I wonder if in fact the wills of Richard Cardinall and Margaret Cardinall are red herrings. The 1524 Lay Subsidy Returns for Suffolk show a Richard Cardinall living in East Bergholt, with £2 in goods. Given that Cardinall is an unusual name and we’re dealing with people with that name all living in the same geographical area, then the odds are they are related, but trying to map the names in Richard and Margaret’s will onto what we find in the Visitation is perhaps rather fruitless. Richard 1524 could be Richard 1574 as a young man, or could be his father, uncle, or brother. The link between them is, I would think, further back, in the late-to-mid-1400s. And at the moment, there’s no documents to explain the link. Feet of Fines might help, but they’re not currently easy to access.

Originally published: about 2015
Updated: 5th May 2023 – the last paragraph providing information about Richard Cardinall in the 1524 Lay Subsidy Return.


1 PCC will of Thomas Grythe or Grithe.
2 TNA ref: C 78/66/13
3 He wrote his PCC will on 10th January 15812/2, and it was proved on 17th May 1582. His surname is Bramston in the will.
4 TNA ref: C 3/232/7
5 His PCC will was proved 19th March 1604/5. His name was given as Christofer Burrough, clothier of Wix. PROB 11/105/227 Hayes quire 1-53.
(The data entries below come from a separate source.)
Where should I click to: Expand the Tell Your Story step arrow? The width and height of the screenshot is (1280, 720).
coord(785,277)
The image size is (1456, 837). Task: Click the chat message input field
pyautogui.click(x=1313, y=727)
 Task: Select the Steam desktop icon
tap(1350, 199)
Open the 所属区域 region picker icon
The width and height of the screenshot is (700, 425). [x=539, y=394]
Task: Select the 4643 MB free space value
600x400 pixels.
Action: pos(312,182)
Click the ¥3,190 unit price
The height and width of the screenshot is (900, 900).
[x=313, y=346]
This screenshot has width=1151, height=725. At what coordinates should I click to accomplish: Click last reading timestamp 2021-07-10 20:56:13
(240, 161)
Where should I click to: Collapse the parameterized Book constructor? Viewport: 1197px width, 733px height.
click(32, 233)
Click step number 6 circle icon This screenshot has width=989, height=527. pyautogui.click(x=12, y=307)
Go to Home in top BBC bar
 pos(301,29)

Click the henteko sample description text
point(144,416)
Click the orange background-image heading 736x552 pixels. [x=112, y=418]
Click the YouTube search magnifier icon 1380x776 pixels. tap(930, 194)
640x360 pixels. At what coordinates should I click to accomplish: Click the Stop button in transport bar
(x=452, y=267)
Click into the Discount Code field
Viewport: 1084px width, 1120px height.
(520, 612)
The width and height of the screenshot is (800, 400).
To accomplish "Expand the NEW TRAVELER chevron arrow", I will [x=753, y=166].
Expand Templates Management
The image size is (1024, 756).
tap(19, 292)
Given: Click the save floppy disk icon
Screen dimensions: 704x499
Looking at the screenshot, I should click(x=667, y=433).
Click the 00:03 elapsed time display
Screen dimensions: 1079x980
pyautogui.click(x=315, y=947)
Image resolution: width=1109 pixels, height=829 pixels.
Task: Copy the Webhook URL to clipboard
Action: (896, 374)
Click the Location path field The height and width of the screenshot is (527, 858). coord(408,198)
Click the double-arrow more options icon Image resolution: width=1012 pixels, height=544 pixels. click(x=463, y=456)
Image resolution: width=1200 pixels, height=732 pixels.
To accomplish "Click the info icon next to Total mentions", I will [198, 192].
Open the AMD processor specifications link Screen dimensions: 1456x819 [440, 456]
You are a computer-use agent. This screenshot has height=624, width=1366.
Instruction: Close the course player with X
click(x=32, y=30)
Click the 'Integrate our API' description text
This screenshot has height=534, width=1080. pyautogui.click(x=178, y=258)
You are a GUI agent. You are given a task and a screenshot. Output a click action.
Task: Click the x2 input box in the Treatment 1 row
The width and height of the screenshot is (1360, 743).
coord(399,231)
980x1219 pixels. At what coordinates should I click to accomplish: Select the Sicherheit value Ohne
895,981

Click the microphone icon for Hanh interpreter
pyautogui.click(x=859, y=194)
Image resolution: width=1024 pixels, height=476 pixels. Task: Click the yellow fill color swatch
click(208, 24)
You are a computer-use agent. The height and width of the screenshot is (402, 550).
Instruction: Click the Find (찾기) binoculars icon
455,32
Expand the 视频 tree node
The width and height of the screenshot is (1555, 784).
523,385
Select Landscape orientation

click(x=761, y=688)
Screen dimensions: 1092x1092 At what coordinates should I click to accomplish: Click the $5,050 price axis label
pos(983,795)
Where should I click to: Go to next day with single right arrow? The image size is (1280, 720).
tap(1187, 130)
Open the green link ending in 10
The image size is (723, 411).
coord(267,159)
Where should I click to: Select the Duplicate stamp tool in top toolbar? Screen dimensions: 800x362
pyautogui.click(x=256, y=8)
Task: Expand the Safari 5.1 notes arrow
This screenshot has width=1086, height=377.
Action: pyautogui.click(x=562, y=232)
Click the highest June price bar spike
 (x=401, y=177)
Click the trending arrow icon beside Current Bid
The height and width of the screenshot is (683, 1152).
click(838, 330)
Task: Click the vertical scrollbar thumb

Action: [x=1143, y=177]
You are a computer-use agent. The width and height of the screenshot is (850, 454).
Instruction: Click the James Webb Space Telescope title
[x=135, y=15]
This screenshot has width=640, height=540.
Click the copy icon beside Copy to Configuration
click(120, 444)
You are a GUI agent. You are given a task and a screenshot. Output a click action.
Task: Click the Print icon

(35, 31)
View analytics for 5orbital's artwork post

6 Robert Barker was created serjeant-at-law in 1603. He was supported by Lord Windsor and Sir Edward Cooke – Cooke was a nephew of Lettice Knightly/Clipsby/Cardinall. Barker died in Colchester on 5th April 1618 and left a PCC will. When he was admitted, he was of Dilston, Suffolk, although the Harleian Society (XIII, 341) says that he was of West Donyland, Essex (Berechurch). (Information taken from The Order of Serjeants at Law: A chronicle of creations, with related texts and a historical introduction, by J. H. Baker, London: Selden Society, 1984.
7 His PCC will, as Christopher Burrowe, had been written on 3rd November 1605 and was proved on 16th May 1607.
8 His PCC will was written 11th August 1605 and was proved 16th September of the same year.
9 Document from Suffolk Heritage Explorer. This also says that a Robert Cardinall was amongst the resident gentry living in East Bergholt in 1673.
10 A. R. Penny, The Evolution of Puritan Mentality in an Essex Cloth Town: Dedham and the Stour Valley, 1560-1640, PhD thesis, University of Sheffield 1989. There is more detail on just what this fabric was like in Eric Kerridge’s Textile Manufacturers in Early Modern England.